Task instructions:
1/ According to the text "Discounting the Future," what is the full title of the 2008 book in which Nordhaus proposed his strategy on greenhouse emissions?
2/ Reproduce word for word the passage of the text "Discounting the Future" starting at "Discounting the Future" and ending at "the world’s problems.".
3/ Summarize the text "Discounting the Future" in two sentences.

Text block:
Discounting the Future

Nordhaus—who ranks as one of the most influential mainstream economists on global warming today and is a cut above figures like Simon and Lomborg—has proposed, in his 2008 book A Question of Balance: Weighing the Options on Global Warming Policies, a go-it-slow strategy on combating greenhouse emissions.12 Nordhaus demonstrates here that despite impressive credentials he remains hobbled by the same ideology that has crippled other mainstream economists. In essence this comes down to the belief that capitalism offers the most efficient response to questions of resource use, and indeed a sufficient answer to the world’s problems.

A Question of Balance presents a fairly standard economic argument about how to address global climate change, although it is backed by Nordhaus’s own distinctive analyses using sophisticated modeling techniques. He acknowledges that global climate change is a real problem, and is human generated, arguing that it is necessary slowly to move away from carbon-emitting energy sources. Nevertheless, the central failures of his approach are that it assigns value to the natural environment and human well-being using standard economic measures that are fundamentally inadequate for this purpose, and that it fails properly to incorporate the possibility that an ecological collapse could utterly undermine the economy, and indeed the world as we know it. These failures, which are those of mainstream economics, are clearly apparent in his approach to discounting for purposes of estimating how much effort should be put into reducing carbon emissions. Roughly speaking, Nordhaus argues we should only invest a modest amount of effort in reducing carbon emissions in the short term and slowly increase this over time, because he favors a high discount rate.

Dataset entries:
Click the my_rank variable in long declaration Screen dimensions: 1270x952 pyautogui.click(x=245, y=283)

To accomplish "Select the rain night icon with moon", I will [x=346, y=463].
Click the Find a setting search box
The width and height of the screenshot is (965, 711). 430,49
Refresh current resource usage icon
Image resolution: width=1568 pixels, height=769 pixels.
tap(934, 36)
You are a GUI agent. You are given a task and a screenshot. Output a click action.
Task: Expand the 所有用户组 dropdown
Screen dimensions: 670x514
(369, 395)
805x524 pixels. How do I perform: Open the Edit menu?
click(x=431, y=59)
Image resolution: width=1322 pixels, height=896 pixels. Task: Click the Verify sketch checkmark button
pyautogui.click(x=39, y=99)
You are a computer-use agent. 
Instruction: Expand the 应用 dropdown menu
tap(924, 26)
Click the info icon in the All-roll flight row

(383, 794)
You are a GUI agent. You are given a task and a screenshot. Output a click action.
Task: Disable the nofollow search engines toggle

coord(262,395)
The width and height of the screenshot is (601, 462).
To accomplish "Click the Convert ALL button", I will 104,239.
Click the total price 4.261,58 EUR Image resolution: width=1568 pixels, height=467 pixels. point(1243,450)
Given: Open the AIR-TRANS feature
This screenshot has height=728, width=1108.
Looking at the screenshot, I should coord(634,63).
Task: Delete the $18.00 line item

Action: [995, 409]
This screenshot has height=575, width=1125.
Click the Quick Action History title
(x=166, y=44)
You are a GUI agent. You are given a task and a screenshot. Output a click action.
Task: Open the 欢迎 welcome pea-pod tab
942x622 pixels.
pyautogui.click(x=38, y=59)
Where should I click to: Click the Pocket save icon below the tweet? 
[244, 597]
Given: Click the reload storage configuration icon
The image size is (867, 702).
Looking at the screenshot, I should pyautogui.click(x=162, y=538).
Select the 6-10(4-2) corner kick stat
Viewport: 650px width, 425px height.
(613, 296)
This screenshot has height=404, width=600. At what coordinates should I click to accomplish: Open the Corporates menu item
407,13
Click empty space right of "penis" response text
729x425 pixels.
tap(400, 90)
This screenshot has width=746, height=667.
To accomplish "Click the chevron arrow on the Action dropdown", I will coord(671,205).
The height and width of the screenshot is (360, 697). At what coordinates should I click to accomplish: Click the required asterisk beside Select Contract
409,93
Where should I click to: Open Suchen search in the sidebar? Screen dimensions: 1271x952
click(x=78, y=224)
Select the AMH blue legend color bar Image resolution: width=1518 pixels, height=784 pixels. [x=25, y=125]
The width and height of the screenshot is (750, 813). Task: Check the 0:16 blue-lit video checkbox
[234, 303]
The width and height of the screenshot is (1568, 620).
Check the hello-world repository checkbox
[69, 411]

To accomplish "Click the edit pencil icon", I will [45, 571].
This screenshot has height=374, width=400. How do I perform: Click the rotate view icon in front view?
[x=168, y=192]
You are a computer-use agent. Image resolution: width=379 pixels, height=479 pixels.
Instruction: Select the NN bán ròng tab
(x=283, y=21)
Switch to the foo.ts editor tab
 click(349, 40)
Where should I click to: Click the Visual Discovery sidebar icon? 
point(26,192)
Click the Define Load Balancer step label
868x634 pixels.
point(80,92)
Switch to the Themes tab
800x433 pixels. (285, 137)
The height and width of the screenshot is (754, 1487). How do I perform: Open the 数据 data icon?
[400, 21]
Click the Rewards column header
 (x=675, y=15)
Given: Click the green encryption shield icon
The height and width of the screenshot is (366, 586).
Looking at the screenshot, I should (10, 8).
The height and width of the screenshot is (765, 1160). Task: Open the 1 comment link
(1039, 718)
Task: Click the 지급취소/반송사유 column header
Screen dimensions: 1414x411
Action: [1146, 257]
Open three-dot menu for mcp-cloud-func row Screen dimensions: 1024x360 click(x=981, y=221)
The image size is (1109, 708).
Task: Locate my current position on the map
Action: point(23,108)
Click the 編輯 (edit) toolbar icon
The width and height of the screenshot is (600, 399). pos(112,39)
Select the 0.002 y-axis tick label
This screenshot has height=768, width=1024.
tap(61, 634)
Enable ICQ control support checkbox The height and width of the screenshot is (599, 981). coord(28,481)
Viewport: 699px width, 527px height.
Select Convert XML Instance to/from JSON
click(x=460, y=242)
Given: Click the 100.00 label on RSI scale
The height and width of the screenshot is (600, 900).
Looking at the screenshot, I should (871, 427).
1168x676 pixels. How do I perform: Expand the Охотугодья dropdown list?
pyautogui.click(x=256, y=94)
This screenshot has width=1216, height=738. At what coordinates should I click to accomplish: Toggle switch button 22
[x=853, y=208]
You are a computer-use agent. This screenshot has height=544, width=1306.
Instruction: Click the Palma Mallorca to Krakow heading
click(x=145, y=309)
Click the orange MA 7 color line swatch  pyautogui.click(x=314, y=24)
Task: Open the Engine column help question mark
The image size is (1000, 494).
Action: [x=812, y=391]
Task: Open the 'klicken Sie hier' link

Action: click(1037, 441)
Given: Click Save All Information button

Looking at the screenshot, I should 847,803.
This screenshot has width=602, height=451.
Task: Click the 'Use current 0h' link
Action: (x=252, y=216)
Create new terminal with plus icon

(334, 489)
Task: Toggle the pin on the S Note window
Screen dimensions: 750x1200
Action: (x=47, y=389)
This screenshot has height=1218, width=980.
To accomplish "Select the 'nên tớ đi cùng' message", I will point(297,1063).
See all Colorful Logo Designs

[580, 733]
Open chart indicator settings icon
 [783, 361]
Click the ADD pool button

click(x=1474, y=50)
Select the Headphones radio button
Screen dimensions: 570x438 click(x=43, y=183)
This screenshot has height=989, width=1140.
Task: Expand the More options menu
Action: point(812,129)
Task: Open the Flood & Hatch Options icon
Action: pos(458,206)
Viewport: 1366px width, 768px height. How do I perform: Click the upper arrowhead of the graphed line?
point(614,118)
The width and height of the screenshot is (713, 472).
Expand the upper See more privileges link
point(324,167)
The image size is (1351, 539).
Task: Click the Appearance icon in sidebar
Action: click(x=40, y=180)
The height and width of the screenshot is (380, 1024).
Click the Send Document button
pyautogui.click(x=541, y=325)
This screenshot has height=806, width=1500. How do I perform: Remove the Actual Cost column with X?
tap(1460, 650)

Answers below:
1/ A Question of Balance: Weighing the Options on Global Warming Policies

2/
Discounting the Future

Nordhaus—who ranks as one of the most influential mainstream economists on global warming today and is a cut above figures like Simon and Lomborg—has proposed, in his 2008 book A Question of Balance: Weighing the Options on Global Warming Policies, a go-it-slow strategy on combating greenhouse emissions.12 Nordhaus demonstrates here that despite impressive credentials he remains hobbled by the same ideology that has crippled other mainstream economists. In essence this comes down to the belief that capitalism offers the most efficient response to questions of resource use, and indeed a sufficient answer to the world’s problems.

3/ In his 2008 book A Question of Balance, Nordhaus proposes a go-it-slow strategy on greenhouse emissions, and the text says he remains hobbled by the mainstream belief that capitalism is the most efficient response to resource use. Although he accepts that climate change is real and human generated, his approach values nature and human well-being with inadequate economic measures and fails to account for possible ecological collapse, failures that show in the high discount rate behind his call for only modest short-term effort to cut carbon emissions.